Here is the link to a Ford 8N Tractor site I found and bookmarked. http://home.att.net/~jmsmith45/index.html This site gets into the history of Ford Tractors and other interesting stuff. It seems that in the late 40s and early 50's the farmers wanted enough power to pull a 3-bottom plow instead of the standard Ford 2-bottom so they started to install inline, flathead Ford 6's. A company started to make adapters and then started to make adapters for the flathead V8. Farmers are like hot rodders in many ways. They are willing to make modifications to their equipment to "improve" them. Besides more power means less time in the field cause you can plow faster, or disc or cultivate or any of the other things you do with a tractor. Restoring tractors is a big item with old farmers in rural America. Some of the tractor shows are getting pretty big and include some of the old stationary, single cylinder diesel and gas engines that were used to do all sorts of stuff like run a belt-drive threshers. I've seen, pictures from the 20's and 30's of Model T's that were stripped down and used in fields as home-made tractors. Farmers, working at home, helped start the powered, farm implement industry. It's also why Henry Ford started building tractors.

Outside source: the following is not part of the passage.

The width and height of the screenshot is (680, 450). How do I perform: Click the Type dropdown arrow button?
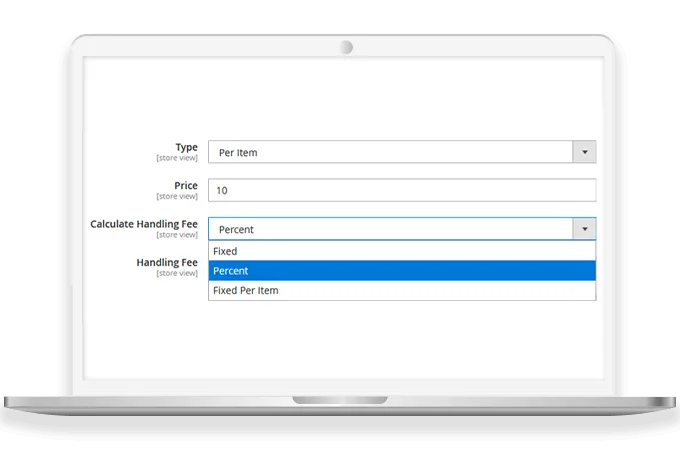(x=584, y=152)
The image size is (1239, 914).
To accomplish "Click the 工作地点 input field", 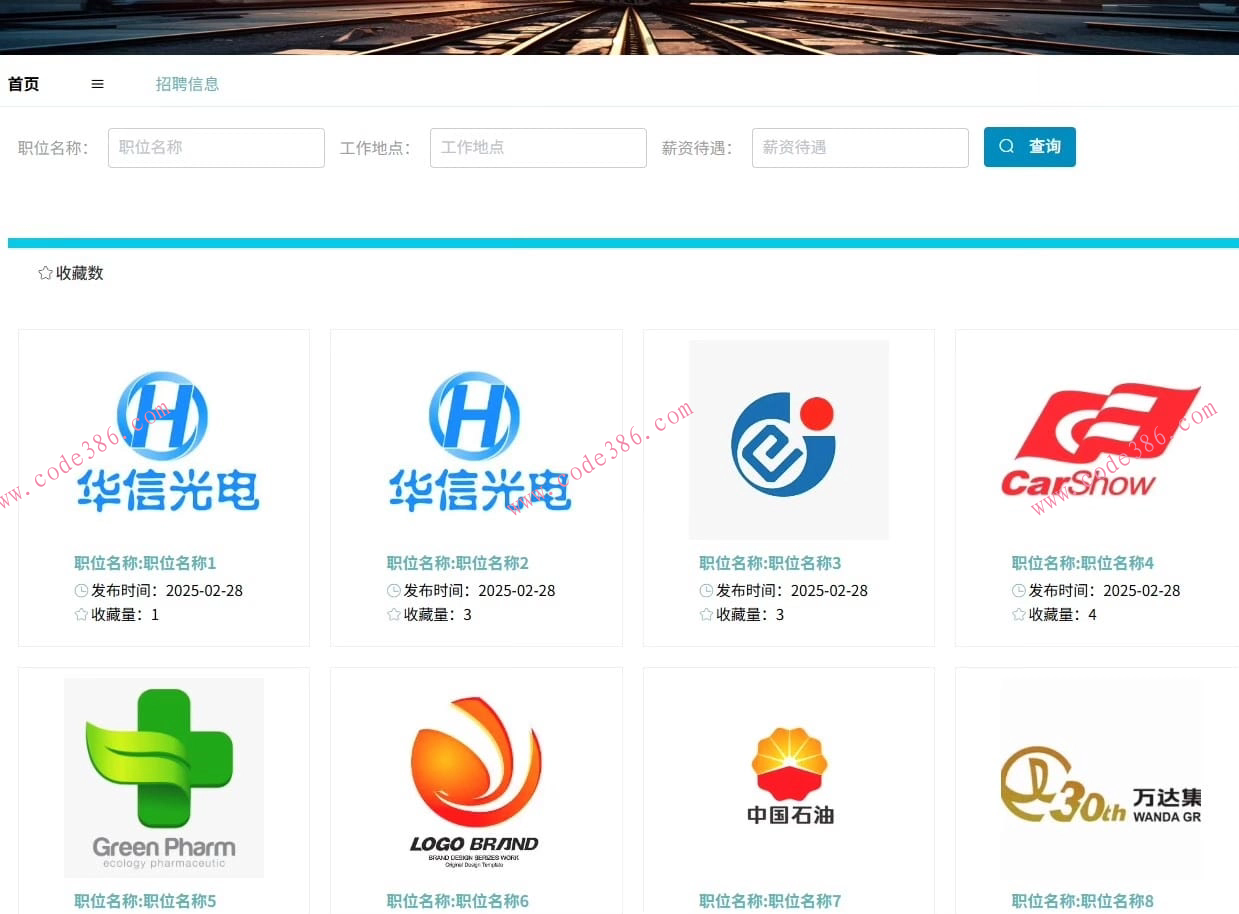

anyone interested in antique tractors there's a show called "My Cl***ic Tractor "on RFD.TV in my area thats 9409 on satelite system.Nothing like seeing an old retired farm boy slide open a barn door and seeing 300 restored tractors!!If you want to see some horsepower at work attend any large tractor pull like those sponsored by the National Tractor Pullers ***ociation or NTPA.I had the privledge of meeting and working with Art Arfons at A NTPA pull here at Thompson Speedway you aint heard horse power till you hear 8 454 corvet mills screaming down the track under load that machime belonged to the Hileman brother pulling team.seems that ****shut 40 rearends were the way to go back then any of you old plowboys got a pic of a ****shut 40 tractor
that's a good looking farmall grandpa put a 283 in an f20 back in the day.....there's a local fella that still has it sitting behind his barn....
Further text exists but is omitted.